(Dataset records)
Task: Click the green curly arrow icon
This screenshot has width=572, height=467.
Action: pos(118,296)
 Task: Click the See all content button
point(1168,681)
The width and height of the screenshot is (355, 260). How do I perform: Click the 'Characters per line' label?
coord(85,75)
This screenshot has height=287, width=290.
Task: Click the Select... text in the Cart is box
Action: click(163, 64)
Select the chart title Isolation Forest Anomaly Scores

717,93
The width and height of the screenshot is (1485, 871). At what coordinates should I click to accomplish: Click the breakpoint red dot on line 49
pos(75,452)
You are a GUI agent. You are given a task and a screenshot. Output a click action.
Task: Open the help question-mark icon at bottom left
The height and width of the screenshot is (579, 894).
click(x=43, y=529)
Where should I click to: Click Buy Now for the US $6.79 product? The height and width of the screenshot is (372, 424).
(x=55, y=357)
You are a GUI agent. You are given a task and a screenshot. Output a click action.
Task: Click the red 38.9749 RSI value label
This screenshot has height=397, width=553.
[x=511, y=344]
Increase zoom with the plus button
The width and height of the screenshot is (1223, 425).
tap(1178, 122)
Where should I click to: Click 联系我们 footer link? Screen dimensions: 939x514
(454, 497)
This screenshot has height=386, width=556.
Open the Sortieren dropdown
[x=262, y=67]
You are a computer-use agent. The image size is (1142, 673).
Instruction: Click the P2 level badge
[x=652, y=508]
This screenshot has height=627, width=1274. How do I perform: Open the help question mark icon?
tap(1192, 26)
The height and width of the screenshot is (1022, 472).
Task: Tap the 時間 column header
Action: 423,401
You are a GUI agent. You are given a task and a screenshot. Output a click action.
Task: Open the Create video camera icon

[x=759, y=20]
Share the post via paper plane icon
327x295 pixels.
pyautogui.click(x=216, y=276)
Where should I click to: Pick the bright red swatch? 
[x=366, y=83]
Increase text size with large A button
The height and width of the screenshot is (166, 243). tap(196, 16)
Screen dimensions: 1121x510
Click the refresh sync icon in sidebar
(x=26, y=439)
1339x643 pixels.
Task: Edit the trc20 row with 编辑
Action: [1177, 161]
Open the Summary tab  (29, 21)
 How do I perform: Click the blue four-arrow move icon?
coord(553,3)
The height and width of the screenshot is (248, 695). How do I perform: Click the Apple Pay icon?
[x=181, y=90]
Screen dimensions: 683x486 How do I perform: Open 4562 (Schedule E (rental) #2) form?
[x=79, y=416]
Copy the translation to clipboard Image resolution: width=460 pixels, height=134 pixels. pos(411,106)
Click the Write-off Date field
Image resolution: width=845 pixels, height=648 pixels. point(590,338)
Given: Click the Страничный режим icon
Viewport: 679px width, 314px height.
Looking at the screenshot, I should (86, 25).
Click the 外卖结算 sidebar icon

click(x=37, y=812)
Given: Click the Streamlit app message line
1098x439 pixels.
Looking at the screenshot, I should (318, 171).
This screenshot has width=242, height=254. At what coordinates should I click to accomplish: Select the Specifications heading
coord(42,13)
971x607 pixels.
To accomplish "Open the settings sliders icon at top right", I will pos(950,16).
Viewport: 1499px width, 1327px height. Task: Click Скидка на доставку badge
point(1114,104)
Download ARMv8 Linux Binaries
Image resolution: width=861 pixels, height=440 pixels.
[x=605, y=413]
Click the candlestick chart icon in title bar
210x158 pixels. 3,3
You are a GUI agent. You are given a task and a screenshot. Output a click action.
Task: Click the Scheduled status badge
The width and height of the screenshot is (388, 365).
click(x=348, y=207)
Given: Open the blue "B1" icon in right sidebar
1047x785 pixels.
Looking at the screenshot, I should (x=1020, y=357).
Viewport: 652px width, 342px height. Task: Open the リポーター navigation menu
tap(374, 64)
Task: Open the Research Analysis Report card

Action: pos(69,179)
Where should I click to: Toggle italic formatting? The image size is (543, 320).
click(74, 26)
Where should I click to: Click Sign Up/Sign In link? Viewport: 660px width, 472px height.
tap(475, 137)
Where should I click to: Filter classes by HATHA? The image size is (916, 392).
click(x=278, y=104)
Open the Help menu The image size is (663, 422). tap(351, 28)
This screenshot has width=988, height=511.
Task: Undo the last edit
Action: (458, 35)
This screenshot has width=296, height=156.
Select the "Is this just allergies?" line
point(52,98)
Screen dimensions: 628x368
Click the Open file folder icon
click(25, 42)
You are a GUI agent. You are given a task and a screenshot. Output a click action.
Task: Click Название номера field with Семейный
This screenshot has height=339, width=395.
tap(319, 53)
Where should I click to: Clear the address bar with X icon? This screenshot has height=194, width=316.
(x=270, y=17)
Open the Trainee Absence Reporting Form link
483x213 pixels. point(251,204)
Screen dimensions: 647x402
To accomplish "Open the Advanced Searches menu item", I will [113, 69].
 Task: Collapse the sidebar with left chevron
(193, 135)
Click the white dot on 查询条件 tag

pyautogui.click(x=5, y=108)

→ **What to work on**: Go through the records above and copy every line with the word "will".

→ **Task answer**:
To accomplish "Open the settings sliders icon at top right", I will pos(950,16).
To accomplish "Open the Advanced Searches menu item", I will [113, 69].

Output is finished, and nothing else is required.